# Word Embeddings

** Table of Contents**
1. Deriving own Word Embeddings from Corpus 
    - Word2Vec-Module-Gensim
        - Comparison with BoW vocabulary: Missing >4000 words
    - FastText-Module-Gensim
        - Generic Word2Vec (i.e.  no subword information)
        - Word2Vec with subwords/n-grams
        - Comparison with BoW vocabulary: Almost complete overlap (3/4 words missing)
2. Assessing Pretrained Word Embeddings
    - Word2Vec trained on English Wikipedia
        - Comparison with BoW vocabulary: Missing >8000 words
    - Word2Vec with subword information trained on English Wikipedia
        - Comparison with BoW vocabulary: Missing >8000 words
3. Feature Generation and Export for Learning2Rank


    
**TLDR:**

We decided to  derive our own embeddings (Word2Vec, CBOW, with/without subword information) from the given corpus using the FastText moudule of Gensim. 

This was the only approach that covered the entire  vocabulary we obtained from the BoW representation of the collection, and that we used previously for TFIDF,UnigramLM, and BM25.


## 1. Deriving own Word Embeddings from Corpus 

Other than for the probabilistic rating models and TFIDF, we look into the raw text documents provided. Hence, we have first to apply some preprocessing.

In [6]:
# Preprocessing
# Gensim requires list of lists of Unicode 8 strings as an input. Since we have a small collection, we are fine with loading everything into memory.
import re
doc_list= []
with open('../nfcorpus/raw/doc_dump.txt', 'r') as rf1:
    for line in rf1:
        l = re.sub("MED-.*\t", "",line).lower().strip('\n').split()
        doc_list.append(l) 
len(doc_list) # TODO: Report this in project report

5371

### A note on Collocations / Phrases

In order to have a unified approach when learning to rank, we finally only considered unigrams and matched the embeddings obtained in this notebook with the (reduced) vocabulary from the BoW representation of the collection.

So, we do not consider any bigrams. The corresponding code is commented-out below. This section is just for the sake of completeness.

When deriving WE, a first preprocessing step is extracting multi-word expressions.
We use gensim's phrase detection [module].(https://radimrehurek.com/gensim/models/phrases.html#id2).

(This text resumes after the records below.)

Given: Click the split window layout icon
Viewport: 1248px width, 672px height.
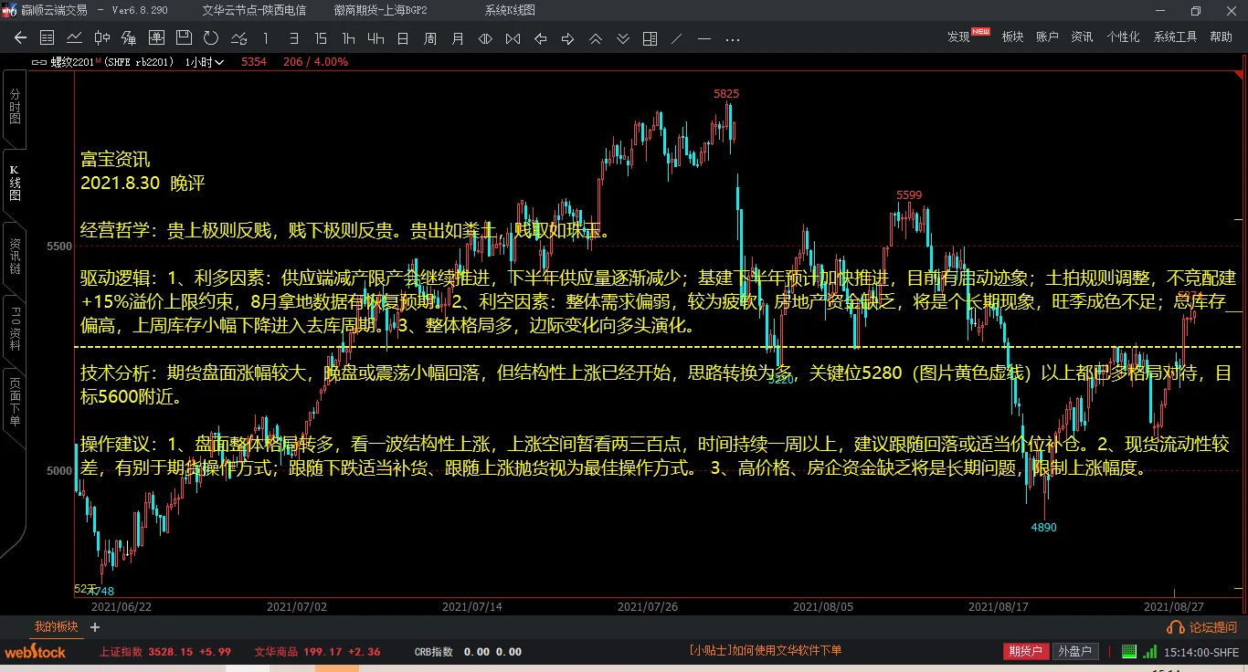Looking at the screenshot, I should click(x=650, y=38).
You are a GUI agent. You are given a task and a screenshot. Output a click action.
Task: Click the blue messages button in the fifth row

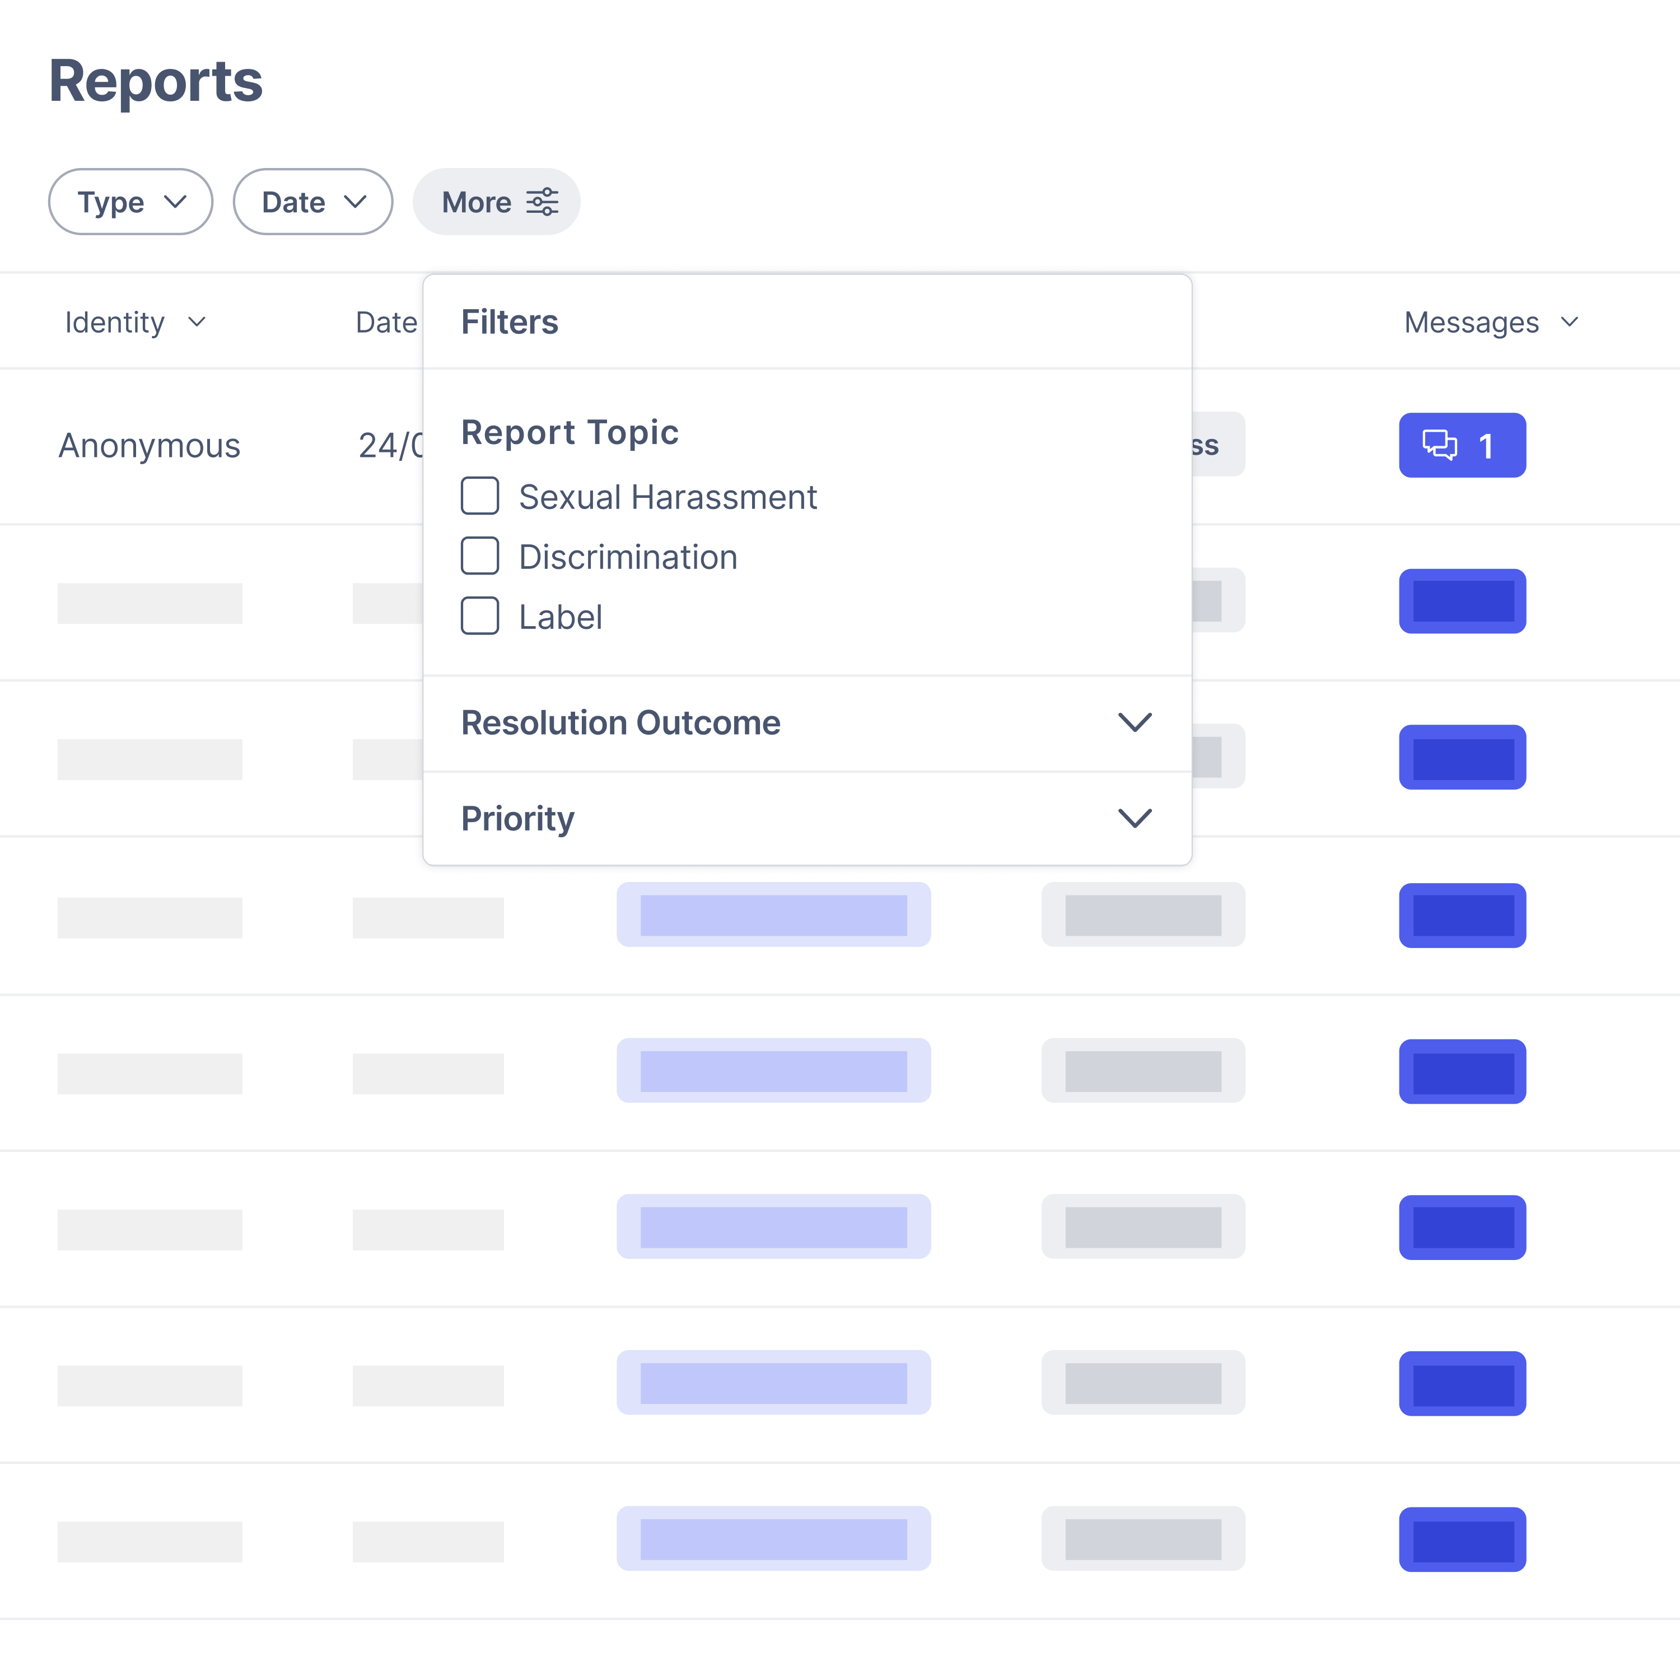[1463, 1070]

And we use gensim's default approach and parameter settings to detect collocations which is outlined [here](https://papers.nips.cc/paper/5021-distributed-representations-of-words-and-phrases-and-their-compositionality). 

In [7]:
from gensim import models
# step 1: train the detector with
phrases = models.phrases.Phrases(doc_list, min_count=2) # phrases have to occur at least two times
# step 2: create a Phraser object to transform any sentence 
bigram = models.phrases.Phraser(phrases)

In [8]:
#little sanity check to see if it has worked: breast cancer should be detected as a collocation
bigram['Exhibits', 'a', 'high', 'risk ' ,'of' , 'breast', 'cancer']

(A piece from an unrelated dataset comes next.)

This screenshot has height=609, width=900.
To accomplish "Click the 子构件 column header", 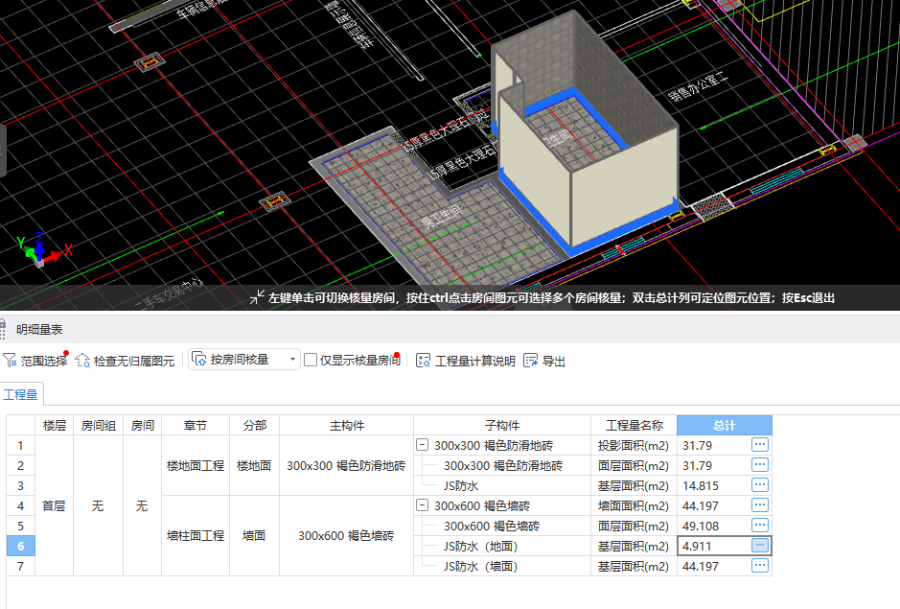I will pyautogui.click(x=501, y=425).
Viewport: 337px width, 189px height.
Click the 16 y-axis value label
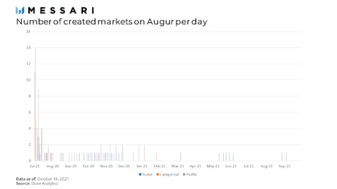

['Exhibits', 'a', 'high', 'risk ', 'of', 'breast_cancer']

The Phraser object will then be used as a chained 'function' when creating the embeddings.

## Word2Vec with CBOW

We are using gensim's Word2Vec implementation and default parameter settings as described [here](https://radimrehurek.com/gensim/models/word2vec.html). 

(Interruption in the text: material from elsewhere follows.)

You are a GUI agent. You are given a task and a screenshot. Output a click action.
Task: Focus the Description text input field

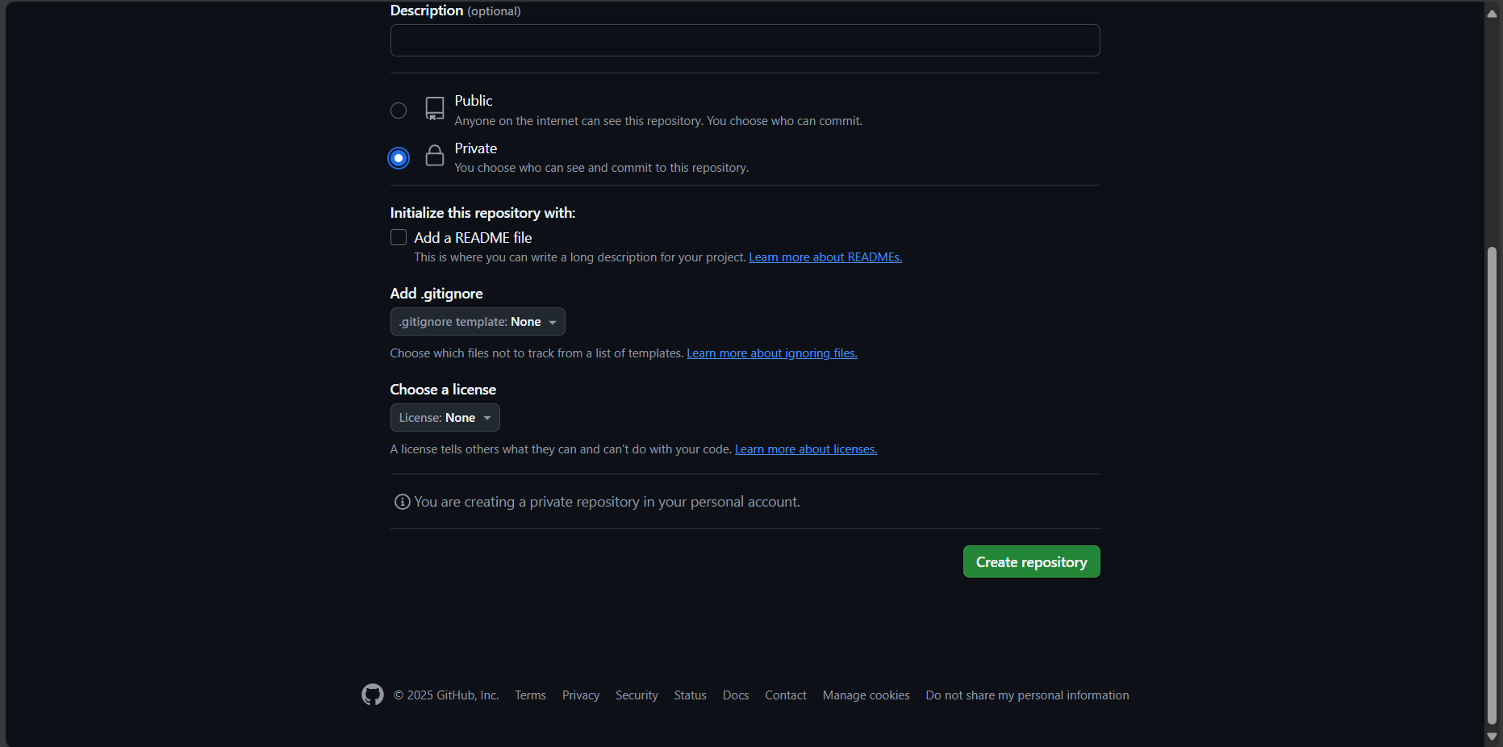click(745, 40)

We only modified the following parameters:
- Words have to occur only once to be included in the vocabulary. This is justified since we only have a small corpus, and otherwise we would risk that we have words in the vocabulary created from the BoW representation of the docs, that are excluded here.



In [9]:
import gensim
#word2vec = models.Word2Vec(bigram[doc_list],min_count=1, workers=4)
word2vec = models.Word2Vec(doc_list,min_count=1, workers=4)
# also tried with skipgram, produces same vocablary, also set min_count to zero, produces same vocabulary
word2vec.save('our_word2vec')

In [10]:
''' 
# free RAM as recommended in the docs and if we top training
word2vec_vectors = word2vec.wv
del (word2vec.wv)
'''

' \n# free RAM as recommended in the docs and if we top training\nword2vec_vectors = word2vec.wv\ndel (word2vec.wv)\n'

### Observation 1: No stopword and chars are being removed

This goes beyond the scope of our project work, but here we could further tune the model.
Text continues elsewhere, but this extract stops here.